9 – Comment fonctionne un comité technique ?

Un comité technique est constitué dans les collectivités ou établissements de plus de 50 agents, ainsi qu’auprès des CDG pour les collectivités et établissements affiliés employant moins de 50 agents. Une commune et l’établissement public qui lui est rattaché peuvent créer un comité commun lorsque l’effectif global dépasse 50 agents.
Il peut être également décidé, par délibérations concordantes des organes délibérants d’une communauté de communes, d’une communauté d’agglomération, d’une métropole ou d’une communauté urbaine et de l’ensemble ou d’une partie des communes adhérentes à cette communauté, de créer un comité technique compétent pour tous les agents desdites collectivités lorsque l’effectif global atteint 50 agents. En outre, les agents employés par les CDG relèvent des CT créés dans ces centres.

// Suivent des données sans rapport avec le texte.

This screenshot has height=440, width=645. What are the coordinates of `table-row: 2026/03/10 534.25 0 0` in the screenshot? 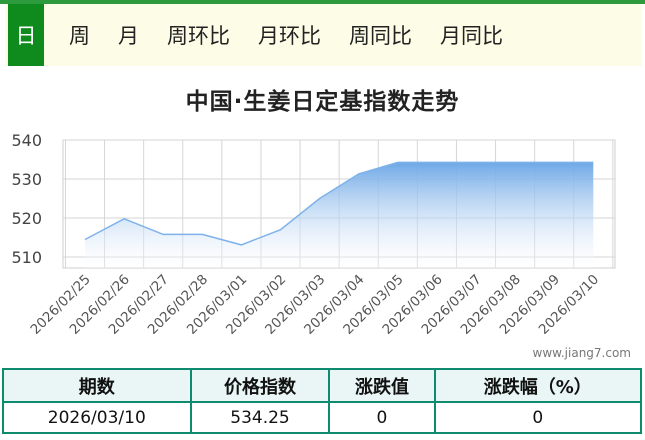 It's located at (322, 418).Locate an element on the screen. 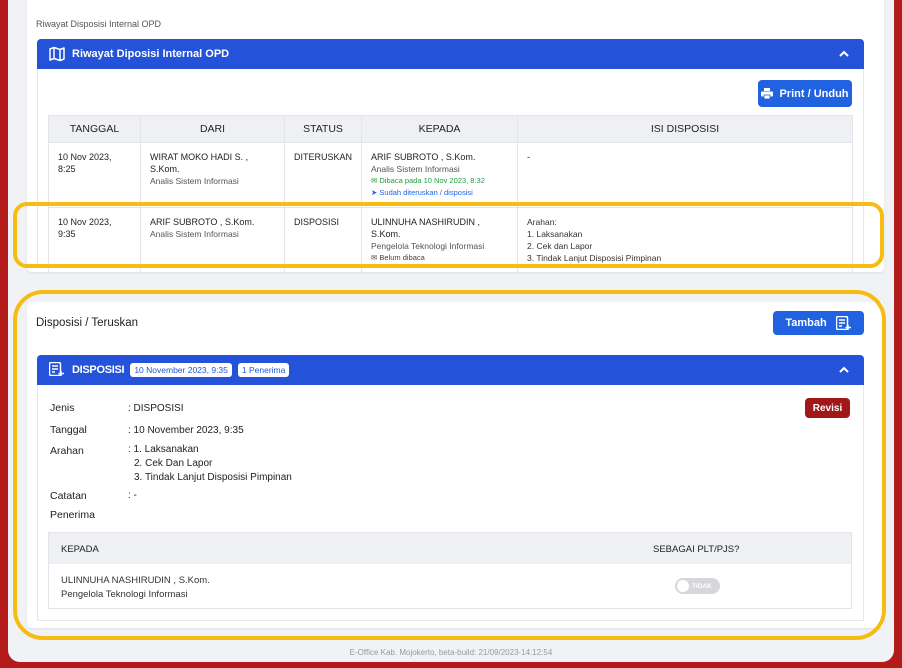  from-position: Analis Sistem Informasi is located at coordinates (194, 181).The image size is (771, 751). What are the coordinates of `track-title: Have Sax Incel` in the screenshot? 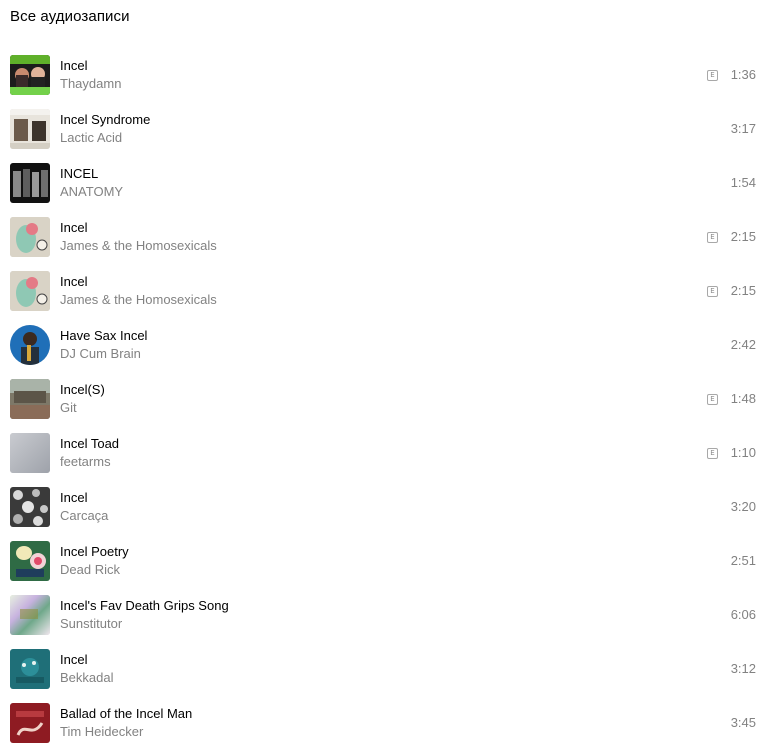 It's located at (360, 336).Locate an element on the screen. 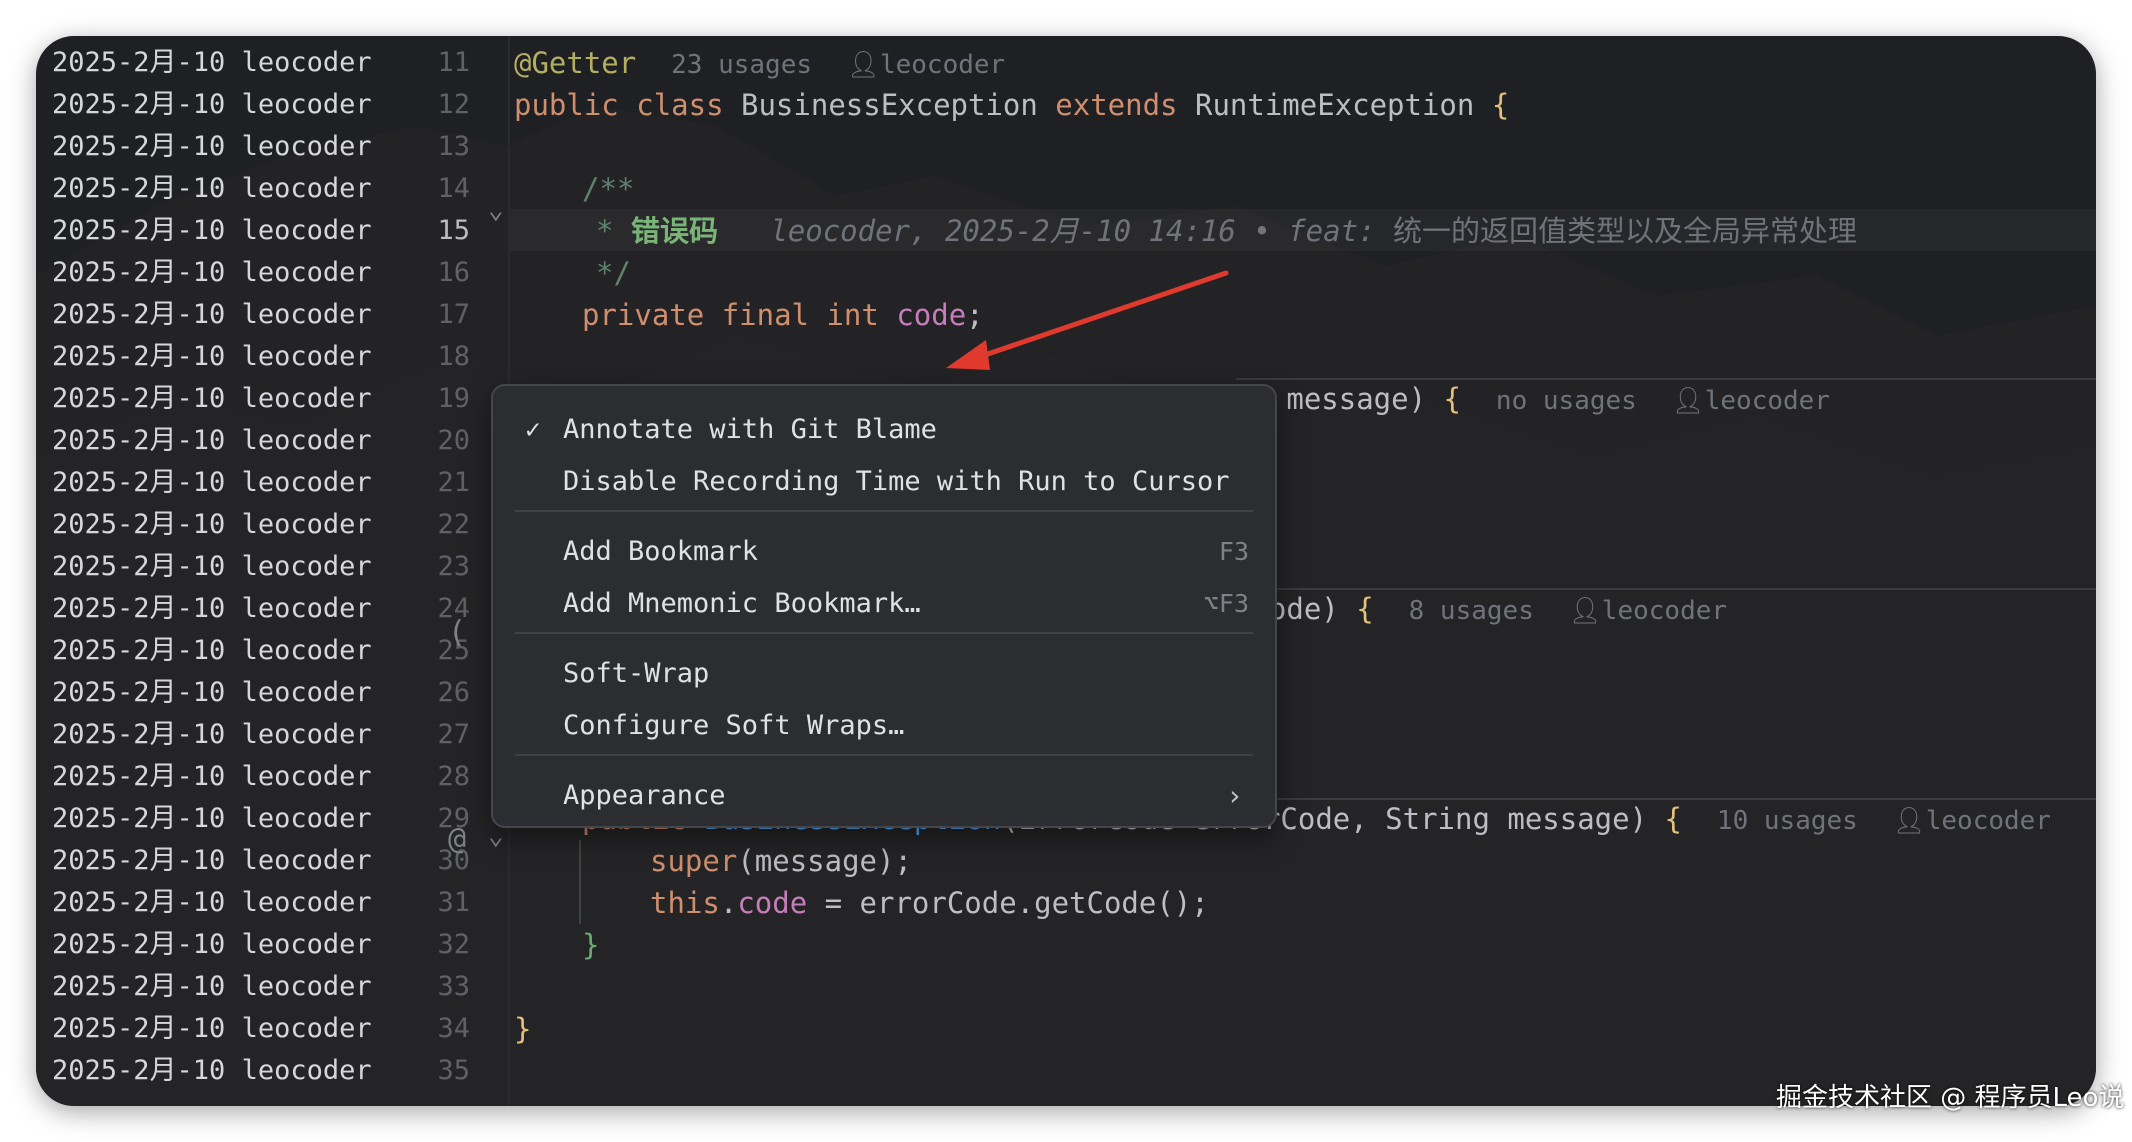 The image size is (2132, 1142). menu-item-annotate-git-blame: ✓ Annotate with Git Blame is located at coordinates (884, 430).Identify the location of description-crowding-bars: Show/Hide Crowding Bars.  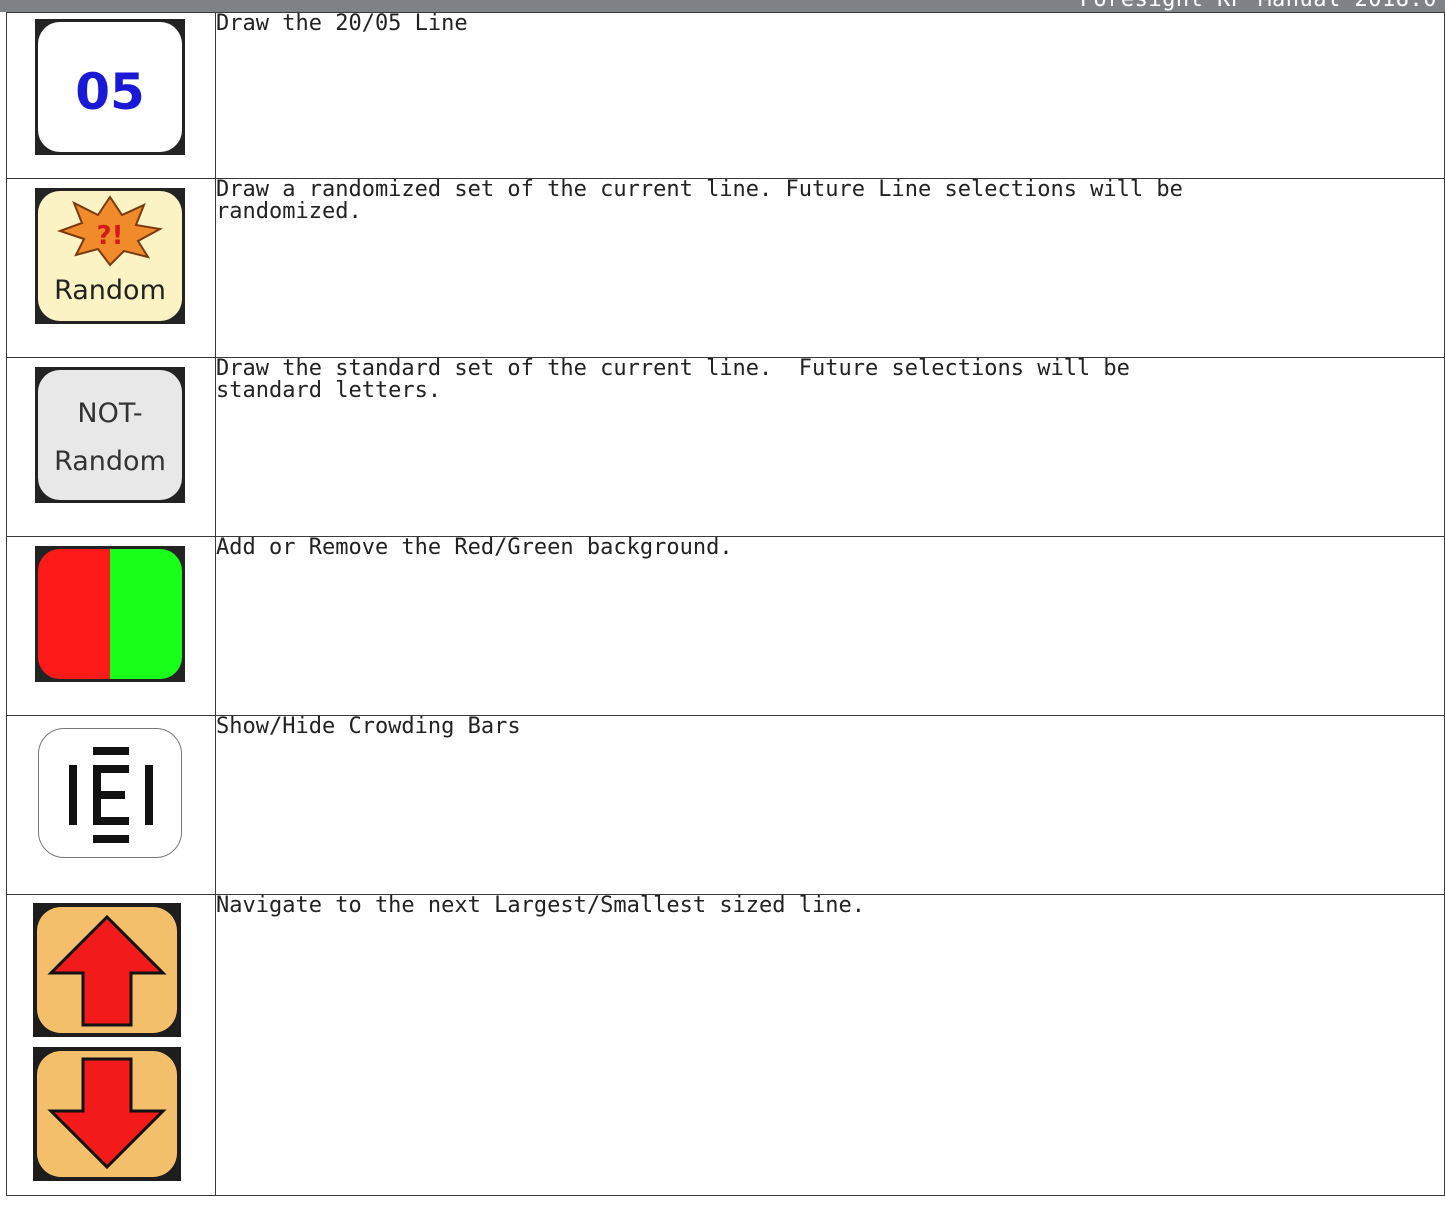
(830, 805).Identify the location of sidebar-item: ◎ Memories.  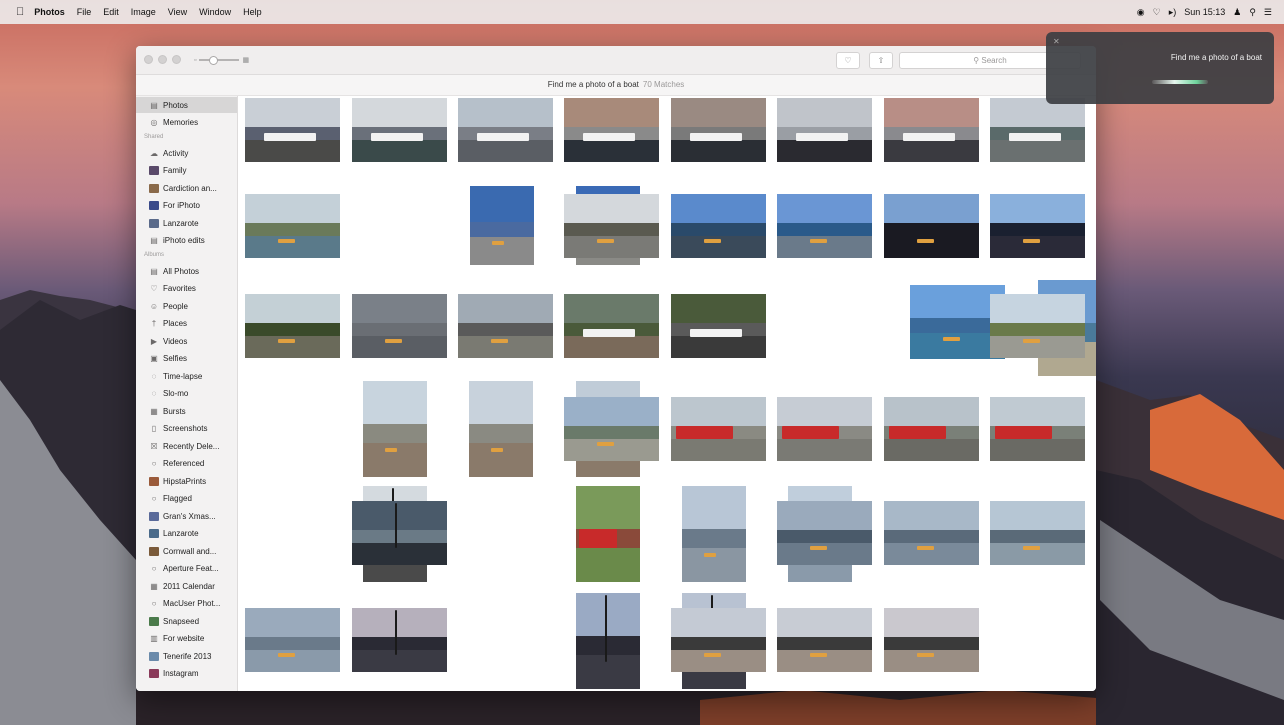
(186, 123).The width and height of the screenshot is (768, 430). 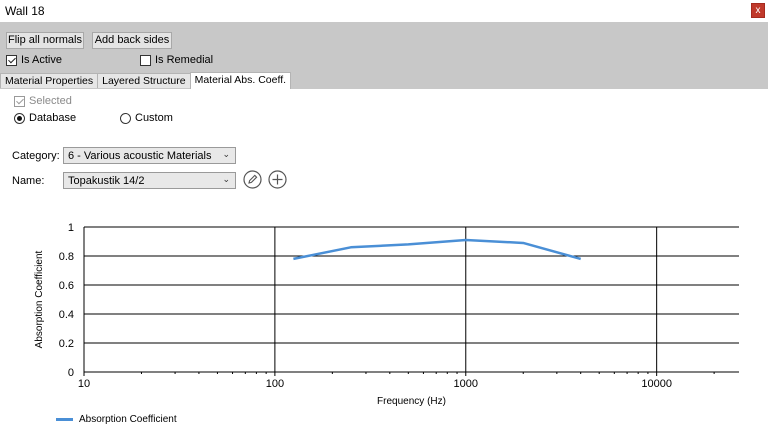 I want to click on custom-label: Custom, so click(x=154, y=118).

Par ailleurs, l’autorité territoriale présente au moins tous les deux ans au comité technique un rapport sur l’état de la collectivité, de l’établissement ou du service auprès duquel il a été créé.
Ce rapport indique les moyens budgétaires et en personnel dont dispose cette collectivité, cet établissement ou ce service. Il dresse notamment le bilan des recrutements et des avancements, des actions de formation, des demandes de travail à temps partiel.
Il rend également compte des conditions dans lesquelles la collectivité ou l’établissement respecte ses obligations en matière de droit syndical. Il présente des données relatives aux cas et conditions de recrutement, d’emploi et d’accès à la formation des agents non titulaires. La présentation de ce rapport donne lieu à un débat.

Enfin, à partir des éléments contenus dans le rapport sur l’état de la collectivité, une négociation est conduite entre l’autorité territoriale et les organisations syndicales afin de promouvoir l’égalité professionnelle entre les femmes et les hommes en matière de recrutement, de rémunération, de formation, de promotion et de mobilité.
L’autorité territoriale arrête alors un plan pluriannuel pour l’égal accès des femmes et des hommes aux emplois d’encadrement supérieur de la fonction publique territoriale, qui est soumis au comité technique.

10 – Quelles sont les nouvelles dispositions à venir ?

En application de la loi n° 2010-751 du 5 juillet 2010 relative à la rénovation du dialogue social et comportant diverses dispositions relatives à la fonction publique, un décret du 30 décembre 2011 prévoit de nouvelles règles concernant les commissions administratives paritaires et les comités techniques, et plus particulièrement leur composition, les modalités d’organisation des élections des représentants du personnel et leur fonctionnement.

Les principales dispositions concernant les deux instances consultatives portent sur la réduction de la durée du mandat à quatre ans, sur les élections à un seul tour de scrutin au lieu de deux et sur la référence aux nouvelles règles applicables aux organisations syndicales pour se présenter aux élections professionnelles fixées par l’article 9 bis de la loi du 13 juillet 1983 modifiée.

Les dispositions spécifiques aux comités techniques tirent notamment les conséquences du caractère désormais facultatif de la parité numérique et de la participation des représentants de la collectivité aux votes.

Enfin, il convient de préciser que les règles relatives à la composition et au fonctionnement entrent en vigueur à compter du premier renouvellement général des comités techniques et des commissions administratives paritaires de la fonction publique territoriale suivant la publication du présent décret, autrement dit fin 2014.

Toutefois, les dispositions du décret du 30 décembre 2011 sont applicables en cas d’élections ponctuelles anticipées à condition que la date limite de dépôt des listes de candidats soit postérieure d’au moins trois semaines à la publication de ce décret.